[Stored records]

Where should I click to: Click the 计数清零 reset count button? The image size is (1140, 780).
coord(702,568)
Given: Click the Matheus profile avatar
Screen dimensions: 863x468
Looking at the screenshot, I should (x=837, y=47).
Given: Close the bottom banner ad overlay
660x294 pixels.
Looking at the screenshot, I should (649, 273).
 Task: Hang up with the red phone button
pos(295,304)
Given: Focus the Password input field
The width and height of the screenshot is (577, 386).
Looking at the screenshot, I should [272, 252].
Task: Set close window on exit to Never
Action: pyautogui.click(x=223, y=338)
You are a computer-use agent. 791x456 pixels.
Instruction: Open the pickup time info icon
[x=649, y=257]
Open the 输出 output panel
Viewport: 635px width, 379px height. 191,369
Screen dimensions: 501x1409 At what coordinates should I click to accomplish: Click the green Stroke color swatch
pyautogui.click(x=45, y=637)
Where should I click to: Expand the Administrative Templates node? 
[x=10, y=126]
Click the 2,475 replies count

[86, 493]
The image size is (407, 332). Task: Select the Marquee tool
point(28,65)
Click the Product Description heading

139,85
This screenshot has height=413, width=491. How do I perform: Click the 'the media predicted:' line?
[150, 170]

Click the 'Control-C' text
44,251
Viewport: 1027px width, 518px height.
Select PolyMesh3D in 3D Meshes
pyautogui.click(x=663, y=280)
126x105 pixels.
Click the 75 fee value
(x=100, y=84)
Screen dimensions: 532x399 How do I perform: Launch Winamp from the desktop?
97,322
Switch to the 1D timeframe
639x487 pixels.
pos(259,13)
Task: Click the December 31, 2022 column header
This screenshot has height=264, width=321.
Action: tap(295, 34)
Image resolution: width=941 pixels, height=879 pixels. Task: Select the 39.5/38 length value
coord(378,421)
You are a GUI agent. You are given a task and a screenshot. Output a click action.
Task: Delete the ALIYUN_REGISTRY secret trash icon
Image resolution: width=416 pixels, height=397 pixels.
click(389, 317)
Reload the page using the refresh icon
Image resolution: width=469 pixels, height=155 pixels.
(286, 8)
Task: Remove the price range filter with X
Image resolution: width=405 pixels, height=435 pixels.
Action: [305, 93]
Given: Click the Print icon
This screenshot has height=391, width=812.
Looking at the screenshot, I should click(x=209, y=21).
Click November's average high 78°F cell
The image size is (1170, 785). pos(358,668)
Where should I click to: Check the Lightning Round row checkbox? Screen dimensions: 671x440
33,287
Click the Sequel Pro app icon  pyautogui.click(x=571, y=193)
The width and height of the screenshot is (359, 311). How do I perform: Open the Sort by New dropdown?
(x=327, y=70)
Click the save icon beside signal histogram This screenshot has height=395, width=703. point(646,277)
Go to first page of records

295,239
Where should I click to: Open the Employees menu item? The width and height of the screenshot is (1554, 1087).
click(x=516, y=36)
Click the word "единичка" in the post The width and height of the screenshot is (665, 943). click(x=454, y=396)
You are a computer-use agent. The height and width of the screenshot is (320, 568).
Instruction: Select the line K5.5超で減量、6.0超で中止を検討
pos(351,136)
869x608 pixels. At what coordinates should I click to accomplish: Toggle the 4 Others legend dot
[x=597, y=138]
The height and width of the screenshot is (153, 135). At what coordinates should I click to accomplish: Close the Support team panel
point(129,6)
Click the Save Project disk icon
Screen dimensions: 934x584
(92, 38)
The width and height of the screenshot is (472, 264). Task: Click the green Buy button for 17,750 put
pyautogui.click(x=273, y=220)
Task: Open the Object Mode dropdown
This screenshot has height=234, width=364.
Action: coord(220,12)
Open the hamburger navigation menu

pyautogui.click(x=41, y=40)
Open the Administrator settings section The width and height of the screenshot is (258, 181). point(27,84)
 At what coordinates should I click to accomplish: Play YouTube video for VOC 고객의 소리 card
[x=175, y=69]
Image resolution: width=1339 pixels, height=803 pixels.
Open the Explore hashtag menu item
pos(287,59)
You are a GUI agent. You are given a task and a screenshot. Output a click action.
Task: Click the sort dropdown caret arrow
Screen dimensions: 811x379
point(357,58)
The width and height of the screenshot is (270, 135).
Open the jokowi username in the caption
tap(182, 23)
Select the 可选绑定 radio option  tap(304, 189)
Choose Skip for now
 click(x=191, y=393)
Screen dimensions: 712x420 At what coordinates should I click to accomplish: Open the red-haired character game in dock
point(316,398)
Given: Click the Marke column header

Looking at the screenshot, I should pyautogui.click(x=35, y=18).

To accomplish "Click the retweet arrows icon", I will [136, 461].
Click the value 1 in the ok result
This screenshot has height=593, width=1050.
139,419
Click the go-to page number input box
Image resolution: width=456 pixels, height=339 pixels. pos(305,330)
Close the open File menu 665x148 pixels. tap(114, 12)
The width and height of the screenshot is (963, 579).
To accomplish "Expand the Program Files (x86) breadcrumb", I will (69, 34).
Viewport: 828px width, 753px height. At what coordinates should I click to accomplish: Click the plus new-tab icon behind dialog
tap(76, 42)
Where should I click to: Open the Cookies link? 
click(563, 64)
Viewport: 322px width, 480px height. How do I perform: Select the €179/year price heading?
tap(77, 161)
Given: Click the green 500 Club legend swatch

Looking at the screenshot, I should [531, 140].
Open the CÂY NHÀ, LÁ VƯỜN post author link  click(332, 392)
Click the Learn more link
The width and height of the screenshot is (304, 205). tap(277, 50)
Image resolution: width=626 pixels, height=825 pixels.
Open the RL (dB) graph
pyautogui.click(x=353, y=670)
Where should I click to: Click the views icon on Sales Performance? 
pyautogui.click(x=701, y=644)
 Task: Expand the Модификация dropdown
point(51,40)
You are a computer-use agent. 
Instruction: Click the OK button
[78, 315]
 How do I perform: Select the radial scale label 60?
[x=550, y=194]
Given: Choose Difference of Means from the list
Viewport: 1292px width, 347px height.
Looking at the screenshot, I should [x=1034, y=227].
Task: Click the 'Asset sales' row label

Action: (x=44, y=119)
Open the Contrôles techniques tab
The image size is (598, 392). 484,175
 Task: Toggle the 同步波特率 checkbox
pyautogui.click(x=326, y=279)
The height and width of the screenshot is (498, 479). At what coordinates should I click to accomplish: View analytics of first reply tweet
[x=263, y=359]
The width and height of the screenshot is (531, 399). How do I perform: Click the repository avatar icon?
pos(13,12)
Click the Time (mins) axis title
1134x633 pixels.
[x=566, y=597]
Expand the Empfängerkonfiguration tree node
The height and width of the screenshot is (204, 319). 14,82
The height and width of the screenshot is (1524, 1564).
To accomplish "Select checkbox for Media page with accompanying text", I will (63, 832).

__About this exercise__. Set down exactly the lines that begin the records and continue through the line bearing "You are a computer-use agent. 791x456 pixels."; include both ends.

__Task solution__.
Where should I click to: Click the 计数清零 reset count button? The image size is (1140, 780).
coord(702,568)
Given: Click the Matheus profile avatar
Screen dimensions: 863x468
Looking at the screenshot, I should (x=837, y=47).
Given: Close the bottom banner ad overlay
660x294 pixels.
Looking at the screenshot, I should (649, 273).
 Task: Hang up with the red phone button
pos(295,304)
Given: Focus the Password input field
The width and height of the screenshot is (577, 386).
Looking at the screenshot, I should [272, 252].
Task: Set close window on exit to Never
Action: pyautogui.click(x=223, y=338)
You are a computer-use agent. 791x456 pixels.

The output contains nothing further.